To specify these settings for a MATLAB Function block:
Double click the MATLAB Function block and select Edit Data on the MATLAB Editor.
In the Ports and Data Manager dialog box, for:
Treat these inherited Simulink signal types
as fi objects, select
Fixed-point &
Integer
.
If you use the default
Fixed-point
setting,
fixed-point data types specified by using fi objects and
built-in integer types such as int8
and int16
are treated differently.
When you use built-in integer types, the output data
type for integer type calculations becomes the same as
the input data type.
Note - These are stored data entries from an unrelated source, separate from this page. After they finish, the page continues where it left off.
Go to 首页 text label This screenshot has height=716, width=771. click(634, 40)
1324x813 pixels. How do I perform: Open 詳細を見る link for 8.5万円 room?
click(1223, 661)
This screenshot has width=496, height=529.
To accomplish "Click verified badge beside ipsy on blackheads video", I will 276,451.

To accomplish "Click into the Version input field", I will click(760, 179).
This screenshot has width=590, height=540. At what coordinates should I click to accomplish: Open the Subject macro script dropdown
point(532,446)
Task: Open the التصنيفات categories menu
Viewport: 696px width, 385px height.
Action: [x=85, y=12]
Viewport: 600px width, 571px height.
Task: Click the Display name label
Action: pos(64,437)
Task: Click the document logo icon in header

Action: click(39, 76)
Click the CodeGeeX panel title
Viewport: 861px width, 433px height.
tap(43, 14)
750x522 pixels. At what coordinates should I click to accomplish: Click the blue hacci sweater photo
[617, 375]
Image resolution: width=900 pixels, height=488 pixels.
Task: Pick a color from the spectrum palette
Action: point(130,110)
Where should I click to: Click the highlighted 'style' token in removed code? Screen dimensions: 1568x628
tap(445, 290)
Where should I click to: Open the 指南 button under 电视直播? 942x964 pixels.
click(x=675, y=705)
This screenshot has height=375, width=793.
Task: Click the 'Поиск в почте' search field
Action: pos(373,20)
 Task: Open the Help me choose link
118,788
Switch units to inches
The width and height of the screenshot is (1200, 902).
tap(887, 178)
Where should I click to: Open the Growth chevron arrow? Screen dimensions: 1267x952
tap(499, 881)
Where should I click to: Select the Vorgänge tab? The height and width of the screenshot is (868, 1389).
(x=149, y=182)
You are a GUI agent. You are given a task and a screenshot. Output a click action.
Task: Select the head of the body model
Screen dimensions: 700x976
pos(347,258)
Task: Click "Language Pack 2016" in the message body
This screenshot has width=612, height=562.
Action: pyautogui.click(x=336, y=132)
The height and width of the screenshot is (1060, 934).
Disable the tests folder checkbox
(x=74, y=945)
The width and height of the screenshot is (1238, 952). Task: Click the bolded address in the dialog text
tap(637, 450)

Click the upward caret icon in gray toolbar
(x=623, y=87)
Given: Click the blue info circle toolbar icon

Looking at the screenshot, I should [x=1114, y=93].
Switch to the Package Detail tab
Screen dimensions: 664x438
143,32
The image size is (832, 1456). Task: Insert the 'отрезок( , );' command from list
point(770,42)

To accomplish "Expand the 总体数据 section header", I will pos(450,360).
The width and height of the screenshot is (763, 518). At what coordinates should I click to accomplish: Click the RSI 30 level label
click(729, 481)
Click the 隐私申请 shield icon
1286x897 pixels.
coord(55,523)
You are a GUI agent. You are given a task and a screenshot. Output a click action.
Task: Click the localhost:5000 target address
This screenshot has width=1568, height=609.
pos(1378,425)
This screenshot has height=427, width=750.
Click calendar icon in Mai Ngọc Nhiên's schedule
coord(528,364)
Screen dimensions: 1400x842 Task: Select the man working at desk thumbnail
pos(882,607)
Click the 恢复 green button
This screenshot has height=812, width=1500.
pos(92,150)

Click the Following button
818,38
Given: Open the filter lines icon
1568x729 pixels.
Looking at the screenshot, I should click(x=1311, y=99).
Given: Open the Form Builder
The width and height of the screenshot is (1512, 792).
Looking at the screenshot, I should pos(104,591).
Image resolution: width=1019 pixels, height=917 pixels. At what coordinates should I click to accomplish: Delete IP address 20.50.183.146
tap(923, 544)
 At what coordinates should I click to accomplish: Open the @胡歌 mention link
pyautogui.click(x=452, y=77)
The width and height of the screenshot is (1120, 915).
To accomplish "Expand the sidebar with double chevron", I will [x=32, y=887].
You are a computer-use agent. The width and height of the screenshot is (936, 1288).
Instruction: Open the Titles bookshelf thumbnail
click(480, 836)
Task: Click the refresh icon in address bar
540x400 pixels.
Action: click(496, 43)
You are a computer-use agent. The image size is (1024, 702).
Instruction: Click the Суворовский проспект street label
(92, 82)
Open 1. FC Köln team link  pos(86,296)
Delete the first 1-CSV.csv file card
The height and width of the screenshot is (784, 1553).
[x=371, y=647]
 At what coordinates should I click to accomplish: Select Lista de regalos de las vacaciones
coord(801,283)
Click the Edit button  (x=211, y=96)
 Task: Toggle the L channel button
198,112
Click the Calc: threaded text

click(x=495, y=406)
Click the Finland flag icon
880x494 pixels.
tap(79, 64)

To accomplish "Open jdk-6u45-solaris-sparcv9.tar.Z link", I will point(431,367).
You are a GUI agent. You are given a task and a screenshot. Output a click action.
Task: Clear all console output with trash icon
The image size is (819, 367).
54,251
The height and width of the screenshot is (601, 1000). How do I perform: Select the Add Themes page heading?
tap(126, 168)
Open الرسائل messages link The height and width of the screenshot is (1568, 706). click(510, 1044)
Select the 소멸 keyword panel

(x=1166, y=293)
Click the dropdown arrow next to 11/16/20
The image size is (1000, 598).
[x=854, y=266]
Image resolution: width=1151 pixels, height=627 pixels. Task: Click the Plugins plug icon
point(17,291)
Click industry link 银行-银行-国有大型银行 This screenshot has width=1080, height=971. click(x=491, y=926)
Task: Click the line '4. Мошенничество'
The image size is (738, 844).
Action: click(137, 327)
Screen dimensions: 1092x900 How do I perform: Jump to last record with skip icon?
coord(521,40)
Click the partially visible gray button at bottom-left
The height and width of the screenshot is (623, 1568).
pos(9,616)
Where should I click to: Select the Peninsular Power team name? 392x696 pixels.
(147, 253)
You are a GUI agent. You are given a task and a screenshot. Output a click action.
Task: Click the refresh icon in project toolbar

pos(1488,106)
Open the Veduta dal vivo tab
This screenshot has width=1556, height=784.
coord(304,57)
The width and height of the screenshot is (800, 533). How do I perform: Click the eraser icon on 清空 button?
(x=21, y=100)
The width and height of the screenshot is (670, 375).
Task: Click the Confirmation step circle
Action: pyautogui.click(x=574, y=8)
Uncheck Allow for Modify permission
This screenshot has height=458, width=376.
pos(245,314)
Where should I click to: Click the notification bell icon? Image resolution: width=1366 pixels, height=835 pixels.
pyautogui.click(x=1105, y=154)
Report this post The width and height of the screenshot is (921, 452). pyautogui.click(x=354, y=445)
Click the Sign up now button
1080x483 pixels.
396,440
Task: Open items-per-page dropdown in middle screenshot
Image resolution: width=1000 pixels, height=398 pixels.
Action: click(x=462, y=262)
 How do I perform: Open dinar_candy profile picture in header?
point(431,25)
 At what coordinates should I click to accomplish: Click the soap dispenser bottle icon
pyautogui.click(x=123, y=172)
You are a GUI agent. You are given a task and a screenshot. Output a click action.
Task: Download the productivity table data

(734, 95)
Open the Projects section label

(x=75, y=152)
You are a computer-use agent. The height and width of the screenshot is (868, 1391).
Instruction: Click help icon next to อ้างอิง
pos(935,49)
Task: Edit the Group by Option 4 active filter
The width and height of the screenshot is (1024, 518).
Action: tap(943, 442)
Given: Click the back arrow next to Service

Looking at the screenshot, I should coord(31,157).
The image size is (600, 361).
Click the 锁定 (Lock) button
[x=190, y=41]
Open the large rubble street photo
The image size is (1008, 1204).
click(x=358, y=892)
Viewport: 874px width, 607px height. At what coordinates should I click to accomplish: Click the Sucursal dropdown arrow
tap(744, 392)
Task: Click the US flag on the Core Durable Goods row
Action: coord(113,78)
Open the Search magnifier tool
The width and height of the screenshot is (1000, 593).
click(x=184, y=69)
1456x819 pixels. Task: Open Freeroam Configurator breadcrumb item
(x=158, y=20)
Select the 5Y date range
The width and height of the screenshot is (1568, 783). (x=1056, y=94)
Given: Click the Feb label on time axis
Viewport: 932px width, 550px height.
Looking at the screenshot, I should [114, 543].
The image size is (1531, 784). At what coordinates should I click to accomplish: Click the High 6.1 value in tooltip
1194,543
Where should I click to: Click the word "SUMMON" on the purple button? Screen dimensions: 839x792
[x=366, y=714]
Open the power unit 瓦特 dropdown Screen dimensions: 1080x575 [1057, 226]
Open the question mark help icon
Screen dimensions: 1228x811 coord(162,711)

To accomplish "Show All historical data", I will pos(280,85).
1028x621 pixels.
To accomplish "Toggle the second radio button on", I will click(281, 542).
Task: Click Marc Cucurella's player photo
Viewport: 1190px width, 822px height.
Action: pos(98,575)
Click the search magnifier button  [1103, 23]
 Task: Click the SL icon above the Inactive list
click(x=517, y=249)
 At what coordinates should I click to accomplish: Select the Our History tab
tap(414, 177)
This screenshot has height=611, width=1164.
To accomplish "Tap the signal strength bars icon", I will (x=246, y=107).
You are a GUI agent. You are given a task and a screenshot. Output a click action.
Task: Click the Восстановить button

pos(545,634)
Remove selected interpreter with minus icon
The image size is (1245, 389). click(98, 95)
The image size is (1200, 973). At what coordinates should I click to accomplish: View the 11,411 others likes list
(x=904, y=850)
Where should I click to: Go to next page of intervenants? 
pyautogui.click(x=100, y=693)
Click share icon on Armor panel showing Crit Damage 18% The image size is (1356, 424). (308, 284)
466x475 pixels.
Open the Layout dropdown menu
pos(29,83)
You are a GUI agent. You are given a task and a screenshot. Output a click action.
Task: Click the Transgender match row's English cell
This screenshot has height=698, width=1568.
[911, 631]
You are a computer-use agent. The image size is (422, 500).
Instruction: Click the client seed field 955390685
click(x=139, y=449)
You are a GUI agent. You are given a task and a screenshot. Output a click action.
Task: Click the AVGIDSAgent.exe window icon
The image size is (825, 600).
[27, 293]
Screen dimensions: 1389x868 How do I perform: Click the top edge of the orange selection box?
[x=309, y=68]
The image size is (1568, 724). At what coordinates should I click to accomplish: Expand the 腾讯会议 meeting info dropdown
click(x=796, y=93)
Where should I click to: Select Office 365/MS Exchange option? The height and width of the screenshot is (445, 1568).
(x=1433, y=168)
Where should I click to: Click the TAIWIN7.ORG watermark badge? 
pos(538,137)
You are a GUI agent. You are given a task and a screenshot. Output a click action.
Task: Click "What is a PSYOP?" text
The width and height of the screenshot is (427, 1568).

The bit width is not expanded to
perform numeric calculation.
MATLAB Function fimath, select
Specify Other and then enter
hdlfimath
.
To perform rounding operations that are different from the default hdlfimath settings, specify these settings explicitly by using the fi object as illustrated below.
A = fi(4.9, 1, 8)
A = 4.8750 DataTypeMode: Fixed-point: binary point scaling Signedness: Signed WordLength: 8 FractionLength: 4
B = fi(2.3, 1, 10)
B = 2.2969 DataTypeMode: Fixed-point: binary point scaling Signedness: Signed WordLength: 10 FractionLength: 7
C = fi(A+B, 'RoundingMethod', 'Nearest', 'OverflowAction', 'Saturate')
C = 7.1719 DataTypeMode: Fixed-point: binary point scaling Signedness: Signed WordLength: 12 FractionLength: 7 RoundingMethod: Nearest OverflowAction: Saturate ProductMode: FullPrecision SumMode: FullPrecision
To make sure that the fimath settings are specified according to hdfimath for the MATLAB Function block, you can run the check Check for MATLAB Function block settings.